Sitting in the back of three assembled rows of people was a mother and son. The son was a young man dressed in his smartest shirt and cleanest pants. The mother wore a bright green veil but Paul couldn’t see her eyes; she refused to look at Paul, resolutely staring down. He got the sense that she did not understand much of the hoopla that was going on and probably felt a bit forced into the situation. They were sitting next to two other young men and two young women, all of whom were clearly model Grameen protégés. Each person falteringly told a story of how Grameen had helped them, but it is the story of this mother and son that really stuck with Paul.

Yunus began telling her story, explaining how she was illiterate and did not speak any English, but more importantly, she was consumed by her shame, hence the hanging of her head. She had been a beggar, abandoned by her husband at a very young age and forced to live on the street. One of her three young children had died. She was penniless and had no choice but to beg trawling from person to person for money to feed her children first and then herself. She had often feared that her other children might die.

Eventually, after hearing about it through a local community network, she had asked for and been granted a Grameen Bank “Struggler” Loan. She explained that they are called “Struggler Loans” and not “Beggar Loans” for a reason: because everyone is struggling, some more than others. The loan she took out was the equivalent of $12. With that money, she bought a cow; Grameen’s 16 Decisions philosophy dictates that any money loaned not only goes towards purchases, but more importantly, towards changing a person’s life fundamentally. Although she only earned a small amount of money with the cow she was able to repay her loan plus the accumulated interest. Horrified to learn that they charged a street-beggar interest, Paul later discovered that interest was in itself a form of dignity, that everyone, whatever their circumstances, is taken seriously as a customer and charged accordingly.

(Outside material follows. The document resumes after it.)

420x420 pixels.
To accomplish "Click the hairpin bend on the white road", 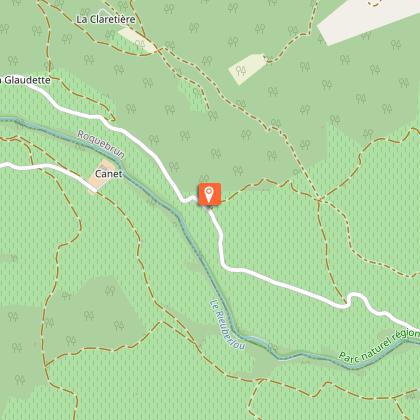I will click(355, 297).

After many years, she bought another cow. Following another of the 16 Decisions, Yunus had to put a child through school as part of Grameen’s explicit written social contract that the money was to be “invested” somehow in the borrower’s future. Her future was her son. For years and years she struggled to put him through school, and eventually he was accepted to a university in Bangladesh. And, he had just graduated from college at the top ten percent of his class with a degree in mathematics.

After Yunus spoke, Paul went up to the mother and son. She looked up tentatively through her veil as Paul asked her son for his contact information. Paul said to him: “Your mother must be so proud of you.” “No Sir,” he replied without a moment’s hesitation, “I am so proud of my mother.”

Why did Paul tell me this story? He learned two things from that trip. First, that it’s so rare in life we get to see for ourselves the first-hand impact of the things that we do, but when we do, it’s truly powerful. To truly connect, even if it’s through one person and their story, speaks volumes over any number of anonymous statistics and pie charts. Paul has read countless books and white papers on micro-finance and its effects, but seeing the impact on one family convinced him a million times more than reading about it in print.

Secondly, Paul learned an important lesson about the function of business. A successful business is not about transaction, it is about meaning. It is about empathy, morality and humility. It is not about the quantity of big bold interactions, but the quality of small, intimate ones. Grameen happens to be a bank, but it is operating from a place of higher purpose, to elevate the lives of its customers. As Paul said, “It’s not a bank, it’s a dignity-engine.”

UNCOMMON SENSE OBSERVATIONS

  • Talk less and you’ll hear and see more.
  • There’s always more to the story, if you look and listen closely.
  • Your eyes hear more than your mouth.